By senior year, Mook couldn’t crack another helmet to keep someone else’s dream alive. He left the team to continue tattooing the peers who’d encouraged his innate drawing ability. Working as a novice tattoo artist was lucrative, but he soon followed his family again. “Up to a certain point, you wouldn’t see me without a gang member. Everybody was doing it. It’s a tradition thing. Certain areas and cultures have traditions that they pass along, and I feel like from a very young age you know what hood you’re about to claim.”
The incarceration of two older brothers inspired Mook to redirect his focus. Hanging at the now-shuttered Long Beach clothing store Proverse brought him into contact with local musicians, Vinny included. Another member of the Proverse cohort was Dez Yusef, with whom Mook formed Crimewave 5150.

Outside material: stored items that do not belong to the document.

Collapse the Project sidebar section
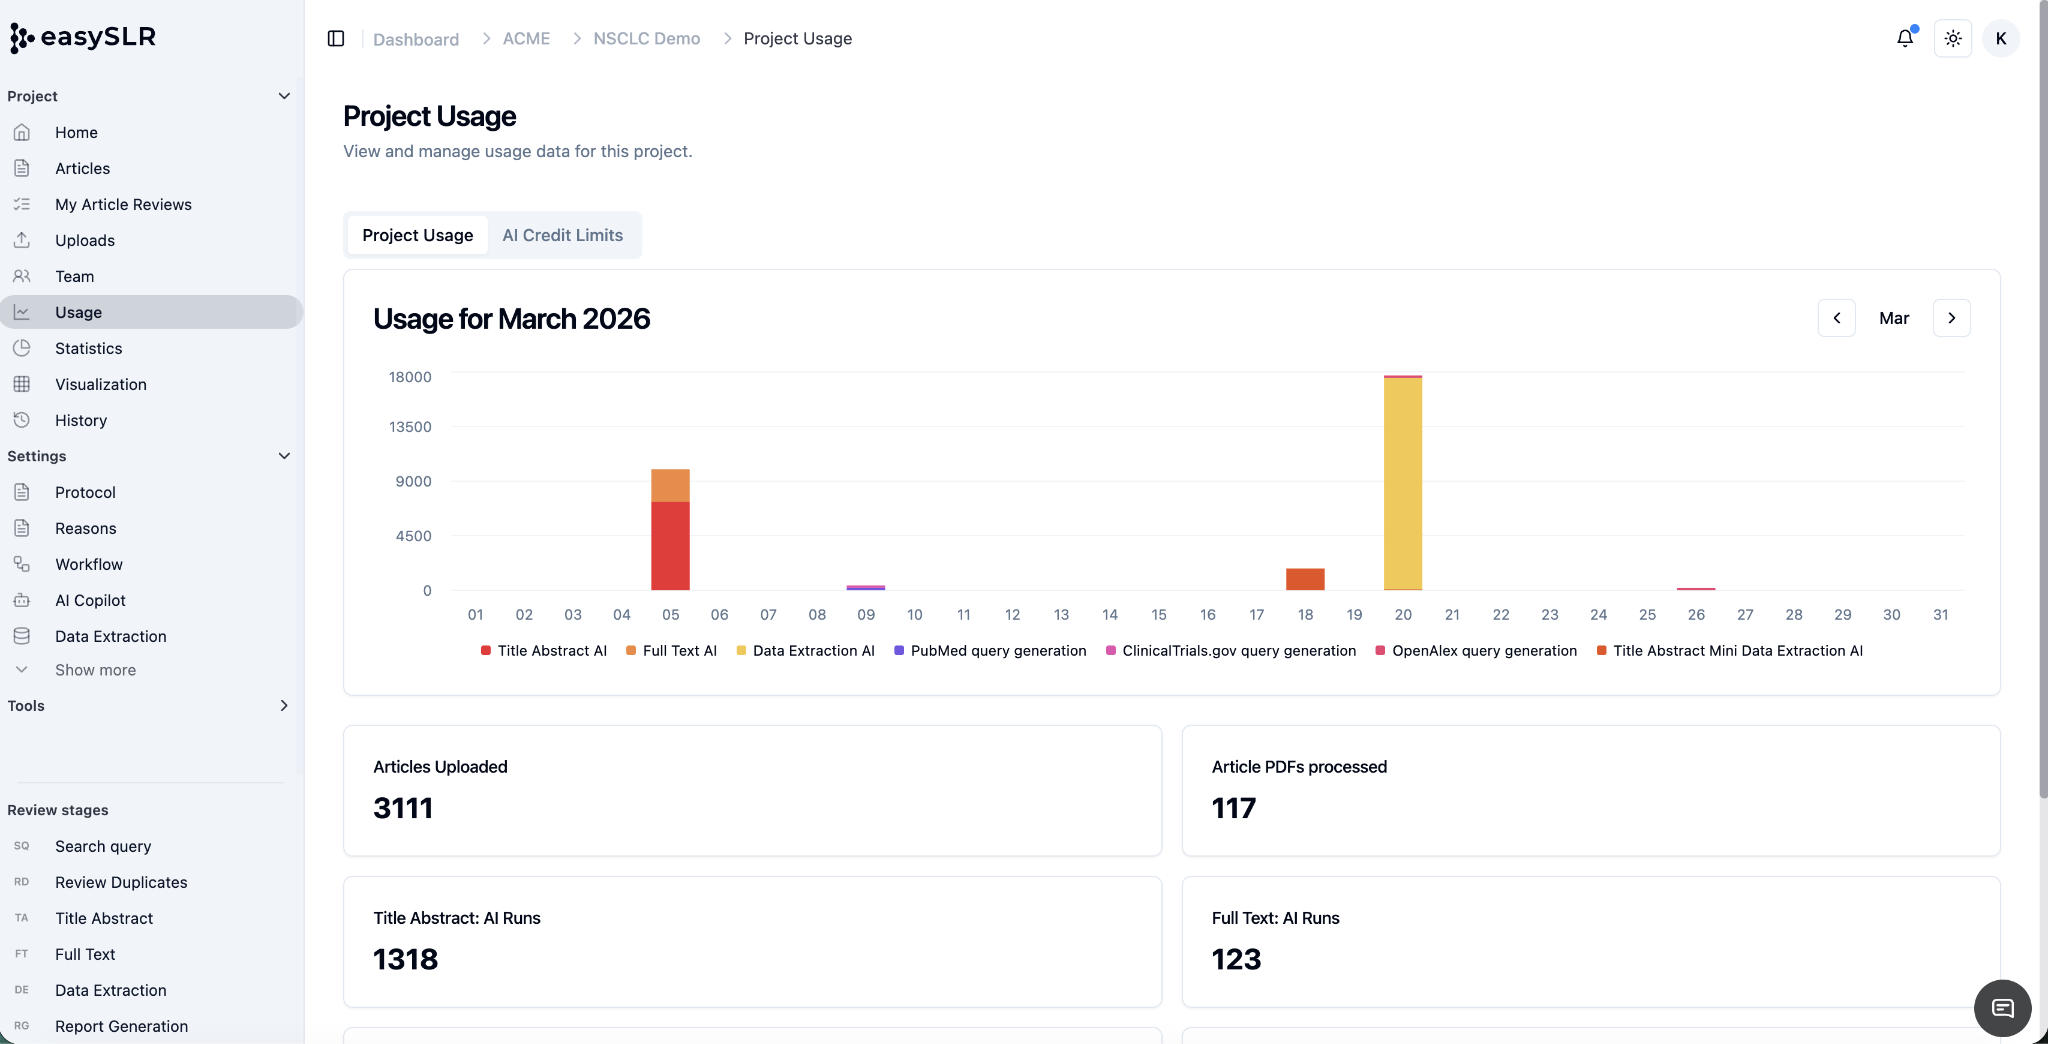2048x1044 pixels. coord(284,96)
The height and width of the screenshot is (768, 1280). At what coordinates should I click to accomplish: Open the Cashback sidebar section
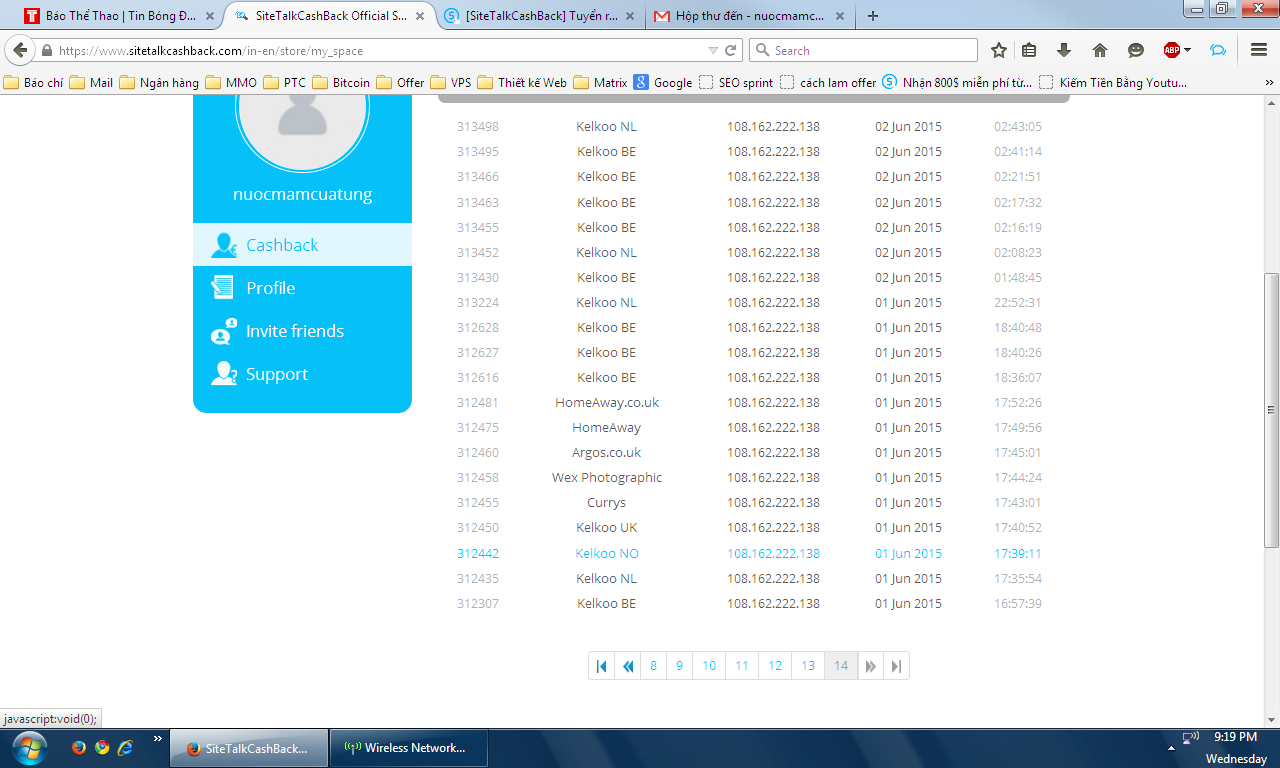[282, 245]
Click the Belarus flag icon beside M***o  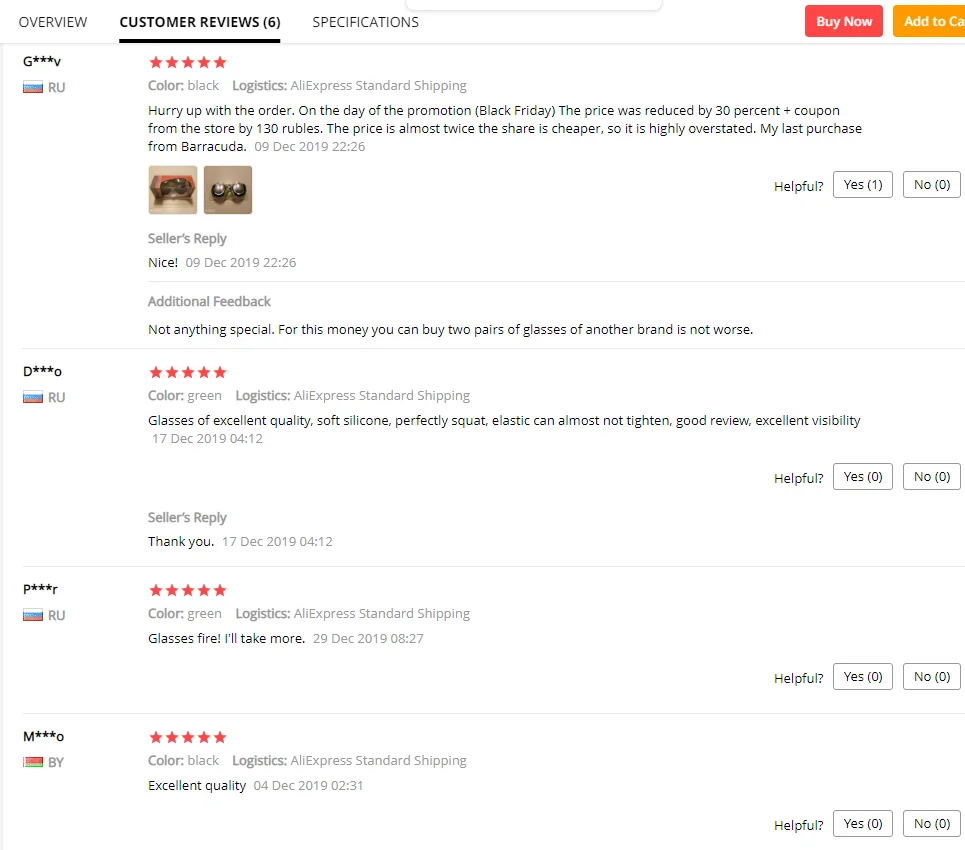coord(33,762)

Adopting the name JSNMSK, Mook joined Yusef in creating hybrids of grim Memphian trap a la Three 6 Mafia, searing punk, and banging industrial music that lyrically covered everything from gangbanging to gentrification. At roving house party shows dubbed Grown Ass Pizza Party, they incinerated homes and backyards all over the 562, risking life and limb while stage-diving off of roofs into mosh pits drenched with sweat and marinara sauce. Their shows became a microcosm for Long Beach, unifying seemingly disparate yet coexisting subcultures thriving in the city. Hip-hop and punk crowds converged with skaters and gang members, and Crimewave 5150 became a local fixture.
But regional renown didn’t pay the rent. When Mook’s relationship with Yusef became temporarily strained, music seemed like it would never be a viable career.
“[Me and Dez] had a little falling out, and I started to shift my efforts away from making music. I started getting back into hustling and making real money again. That became my primary motivation in life.”
Just before the pandemic, Mook learned he would be a father. The impending birth of his now one-year-old son spurred him to pursue musical dreams one final time. “My mentality was like, ‘I still fuck with this music. I’m going to give it one year.’ A couple days after that, me and Vinny made [For the Pagne’s] ‘Up 10.’”
Now that they have a packed album release show at Long Beach club Que Sera behind them, Mook and Vinny are plotting their next record. Inspired by the work of UK jazz-funk duo Yussef Kamaal and L.A. pianist Robert Glasper, they want to move beyond sampling records, instead planning to hold recording sessions with musicians from which Vinny can sample. While that project comes to fruition, Mook is equally focused on his burgeoning legitimate hustles, including a marijuana company (Reaper’s Cut). He’s still incredulous about music affording him a living, but he’s hopeful.
“I’m still hella skeptical of everything,” he says after lunch, the sun now shining as he stands in the shade and smokes. “I just operate with a little blind faith on most of this shit and just let it do what it’s supposed to.”